Aber das ist nicht alles. Es gibt neue Schulden Gott gegenüber, die uns schmerzlich belasten und zutiefst herabwürdigen. Schulden, die dadurch entstehen und wachsen, dass wir das, was wir uns geliehen haben, zum Bösen verwenden und dem großen Kreditgeber oder, in seinem Auftrag, unseren Helfershelfern nicht zurückzahlen, soviel wir können. Schenken wir Gott immer gewisslich Ehre, Dankbarkeit, Gebet, Nächstenliebe, Mitleid mit den Armen und die mögliche Hilfe für die Bedürftigen? Nutzen wir die uns geliehenen Talente sorgfältig? Nutzen wir unsere Zeit immer für nützliche oder zumindest unschuldige Beschäftigungen, unser Verstand immer für die Wahrheit, strebt unser Herz immer zum Guten, mäßigen wir immer unsere Gefühle und halten sie rein in asketischer Enthaltsamkeit? Können wir uns rühmen, dass wir unsere Pflicht in dieser Hinsicht erfüllen? “Du, Herr, bist im Recht; uns aber steht bis heute die Schamröte im Gesicht“ (Dan 9, 7)!

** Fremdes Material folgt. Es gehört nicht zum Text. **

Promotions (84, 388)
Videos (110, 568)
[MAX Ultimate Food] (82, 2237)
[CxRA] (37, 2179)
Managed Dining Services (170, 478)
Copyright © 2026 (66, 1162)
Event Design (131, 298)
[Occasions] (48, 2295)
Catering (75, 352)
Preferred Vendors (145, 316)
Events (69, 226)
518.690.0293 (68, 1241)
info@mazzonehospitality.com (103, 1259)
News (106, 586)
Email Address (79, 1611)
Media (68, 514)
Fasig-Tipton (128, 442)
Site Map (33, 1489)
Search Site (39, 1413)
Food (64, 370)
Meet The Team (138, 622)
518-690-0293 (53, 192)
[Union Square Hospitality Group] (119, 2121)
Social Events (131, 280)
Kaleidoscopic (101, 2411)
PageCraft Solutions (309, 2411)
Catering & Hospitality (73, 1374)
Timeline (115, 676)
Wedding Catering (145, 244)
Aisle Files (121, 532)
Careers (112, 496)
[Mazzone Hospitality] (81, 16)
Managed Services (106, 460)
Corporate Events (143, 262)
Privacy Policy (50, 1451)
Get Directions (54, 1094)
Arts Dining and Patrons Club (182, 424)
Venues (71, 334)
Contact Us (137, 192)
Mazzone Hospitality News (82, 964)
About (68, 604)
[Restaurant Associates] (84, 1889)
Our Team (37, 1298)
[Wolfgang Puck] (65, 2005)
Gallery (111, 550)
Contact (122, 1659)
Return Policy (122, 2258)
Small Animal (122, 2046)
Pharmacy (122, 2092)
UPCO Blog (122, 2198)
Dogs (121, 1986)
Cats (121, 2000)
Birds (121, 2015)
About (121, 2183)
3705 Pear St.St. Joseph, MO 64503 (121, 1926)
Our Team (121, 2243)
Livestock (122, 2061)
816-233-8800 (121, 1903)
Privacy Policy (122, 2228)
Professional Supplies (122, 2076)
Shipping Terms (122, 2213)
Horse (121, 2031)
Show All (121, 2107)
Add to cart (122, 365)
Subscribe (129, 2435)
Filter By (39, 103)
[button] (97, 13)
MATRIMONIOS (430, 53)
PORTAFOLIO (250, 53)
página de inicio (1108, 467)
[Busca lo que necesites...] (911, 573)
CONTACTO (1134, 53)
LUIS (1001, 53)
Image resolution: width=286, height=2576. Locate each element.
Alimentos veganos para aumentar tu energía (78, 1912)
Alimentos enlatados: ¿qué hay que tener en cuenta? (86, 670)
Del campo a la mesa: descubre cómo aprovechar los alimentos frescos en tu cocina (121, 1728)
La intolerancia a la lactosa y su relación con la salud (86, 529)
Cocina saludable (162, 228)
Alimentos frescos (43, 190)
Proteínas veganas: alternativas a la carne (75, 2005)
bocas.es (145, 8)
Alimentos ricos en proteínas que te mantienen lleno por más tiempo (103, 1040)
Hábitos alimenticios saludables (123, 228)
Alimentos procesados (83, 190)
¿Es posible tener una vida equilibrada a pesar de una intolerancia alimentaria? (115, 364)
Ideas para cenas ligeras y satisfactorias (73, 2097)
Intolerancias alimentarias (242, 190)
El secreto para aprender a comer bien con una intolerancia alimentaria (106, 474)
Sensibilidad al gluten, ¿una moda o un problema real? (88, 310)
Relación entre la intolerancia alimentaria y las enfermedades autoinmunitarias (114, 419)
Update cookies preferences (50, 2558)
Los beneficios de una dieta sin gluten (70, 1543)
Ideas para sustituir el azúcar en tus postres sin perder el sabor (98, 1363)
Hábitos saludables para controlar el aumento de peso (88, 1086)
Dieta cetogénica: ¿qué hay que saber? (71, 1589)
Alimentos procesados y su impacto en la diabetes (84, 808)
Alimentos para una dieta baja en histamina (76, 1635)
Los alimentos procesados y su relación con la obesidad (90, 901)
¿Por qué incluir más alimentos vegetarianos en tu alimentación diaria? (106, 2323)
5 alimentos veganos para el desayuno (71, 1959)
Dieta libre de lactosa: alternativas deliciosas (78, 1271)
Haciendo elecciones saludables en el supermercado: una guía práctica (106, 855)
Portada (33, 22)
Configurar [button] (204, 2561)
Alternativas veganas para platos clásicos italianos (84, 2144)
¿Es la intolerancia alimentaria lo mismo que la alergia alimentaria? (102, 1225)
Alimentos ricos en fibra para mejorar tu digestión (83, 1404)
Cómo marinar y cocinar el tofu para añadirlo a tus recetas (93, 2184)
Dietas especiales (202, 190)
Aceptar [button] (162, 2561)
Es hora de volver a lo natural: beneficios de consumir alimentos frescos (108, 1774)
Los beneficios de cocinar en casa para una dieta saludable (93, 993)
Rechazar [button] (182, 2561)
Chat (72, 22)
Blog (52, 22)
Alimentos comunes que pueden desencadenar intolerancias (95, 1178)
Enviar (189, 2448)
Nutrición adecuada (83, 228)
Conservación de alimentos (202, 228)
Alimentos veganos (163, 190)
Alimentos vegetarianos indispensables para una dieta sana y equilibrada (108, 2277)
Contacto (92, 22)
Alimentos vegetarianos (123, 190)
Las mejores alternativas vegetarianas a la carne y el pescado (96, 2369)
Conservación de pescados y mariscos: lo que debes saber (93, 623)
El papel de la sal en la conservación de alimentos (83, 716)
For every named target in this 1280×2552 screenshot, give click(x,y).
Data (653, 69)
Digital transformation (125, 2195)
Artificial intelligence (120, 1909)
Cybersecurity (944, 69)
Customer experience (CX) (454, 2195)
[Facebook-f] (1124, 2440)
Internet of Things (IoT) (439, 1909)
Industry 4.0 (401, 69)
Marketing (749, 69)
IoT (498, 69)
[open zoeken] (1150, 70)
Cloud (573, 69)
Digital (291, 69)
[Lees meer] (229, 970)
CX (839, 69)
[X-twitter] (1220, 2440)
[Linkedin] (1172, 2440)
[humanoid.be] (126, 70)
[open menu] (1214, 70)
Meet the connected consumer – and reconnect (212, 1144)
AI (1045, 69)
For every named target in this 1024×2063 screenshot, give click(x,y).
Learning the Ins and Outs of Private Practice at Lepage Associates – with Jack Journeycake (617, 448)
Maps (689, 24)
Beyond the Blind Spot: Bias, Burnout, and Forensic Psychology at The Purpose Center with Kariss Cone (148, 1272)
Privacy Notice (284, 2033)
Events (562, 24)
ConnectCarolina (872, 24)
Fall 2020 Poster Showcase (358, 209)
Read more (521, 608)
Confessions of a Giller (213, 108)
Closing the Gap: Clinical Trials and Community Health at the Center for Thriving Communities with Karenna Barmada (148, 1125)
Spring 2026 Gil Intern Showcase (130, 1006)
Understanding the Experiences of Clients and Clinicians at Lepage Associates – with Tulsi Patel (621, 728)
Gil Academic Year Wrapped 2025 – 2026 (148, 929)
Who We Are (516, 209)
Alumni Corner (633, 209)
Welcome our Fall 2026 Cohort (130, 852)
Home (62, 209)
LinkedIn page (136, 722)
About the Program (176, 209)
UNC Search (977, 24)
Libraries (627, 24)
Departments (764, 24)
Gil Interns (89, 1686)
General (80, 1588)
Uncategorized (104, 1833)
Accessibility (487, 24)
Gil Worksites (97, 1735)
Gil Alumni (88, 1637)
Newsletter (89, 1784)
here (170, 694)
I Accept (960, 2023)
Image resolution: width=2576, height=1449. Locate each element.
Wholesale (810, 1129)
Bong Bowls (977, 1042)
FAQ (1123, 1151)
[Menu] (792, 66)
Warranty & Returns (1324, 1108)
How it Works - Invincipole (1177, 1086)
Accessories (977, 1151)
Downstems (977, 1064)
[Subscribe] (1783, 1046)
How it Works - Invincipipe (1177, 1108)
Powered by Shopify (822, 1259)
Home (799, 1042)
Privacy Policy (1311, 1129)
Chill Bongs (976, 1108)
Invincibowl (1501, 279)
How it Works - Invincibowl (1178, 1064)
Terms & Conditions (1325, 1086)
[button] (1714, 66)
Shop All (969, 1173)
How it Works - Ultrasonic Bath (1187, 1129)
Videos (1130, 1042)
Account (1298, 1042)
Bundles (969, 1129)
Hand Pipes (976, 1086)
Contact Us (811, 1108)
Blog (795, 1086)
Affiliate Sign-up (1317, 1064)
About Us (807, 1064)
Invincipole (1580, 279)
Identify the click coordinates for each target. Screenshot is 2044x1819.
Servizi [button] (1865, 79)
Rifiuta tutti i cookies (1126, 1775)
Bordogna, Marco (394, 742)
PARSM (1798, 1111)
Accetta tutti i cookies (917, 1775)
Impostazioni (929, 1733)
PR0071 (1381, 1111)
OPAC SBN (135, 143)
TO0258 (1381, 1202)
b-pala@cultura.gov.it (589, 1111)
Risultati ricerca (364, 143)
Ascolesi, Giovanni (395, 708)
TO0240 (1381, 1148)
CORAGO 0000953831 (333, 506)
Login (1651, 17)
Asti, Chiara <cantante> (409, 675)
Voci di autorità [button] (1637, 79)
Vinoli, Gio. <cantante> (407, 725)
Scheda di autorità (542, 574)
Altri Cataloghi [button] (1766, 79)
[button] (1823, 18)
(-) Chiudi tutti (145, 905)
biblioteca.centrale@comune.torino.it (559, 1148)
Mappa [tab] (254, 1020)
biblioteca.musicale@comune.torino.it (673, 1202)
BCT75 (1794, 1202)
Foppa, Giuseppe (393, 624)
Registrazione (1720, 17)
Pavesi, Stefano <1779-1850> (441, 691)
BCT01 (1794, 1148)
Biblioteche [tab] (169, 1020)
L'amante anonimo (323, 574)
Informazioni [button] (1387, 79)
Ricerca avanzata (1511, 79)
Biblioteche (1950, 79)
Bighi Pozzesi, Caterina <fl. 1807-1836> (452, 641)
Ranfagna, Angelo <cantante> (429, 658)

Danach, liebe Brüder, lasst uns unseren, wie ich meine, gedämpften Blick auf das richten, was der Herr in seinem Gleichnis als die bedeutungslose Schuld von „hundert Pfennigen“ einschätzt, auf die Schulden unserer Nächsten um uns, auf ihre Übertretungen, die Ungerechtigkeiten oder Beleidigungen, die wir von ihnen erleiden. Wie klein, wie unbedeutend sind all diese Schulden, wenn wir unsere eigenen Schulden vor dem Allmächtigen ihnen gegenüber stellen! Jemand hat unachtsam unsere Ehre angetastet. Wir merken es vielleicht gar nicht, wenn wir mit dem durchaus gerechtfertigten Gedanken beschäftigt sind, wie oft wir es versäumen, dem großen und allgütigen Gott die gebührende Ehre und Herrlichkeit zu geben. Wenn jemand gegen uns ungerecht ist, ist es nicht schwer, es zu ertragen und zu vergeben, wenn wir bedenken, dass Gott es zugelassen hat, vor dem wir so oft, so schweres Unrecht getan haben. Wer nicht vergisst, dass er allein durch unendliche Barmherzigkeit nicht in das ewige Gefängnis geworfen wird, dem wird es schwer fallen, den Nächsten aus gekränktem Eigennutz oder Eigenliebe unnötig zu verfolgen.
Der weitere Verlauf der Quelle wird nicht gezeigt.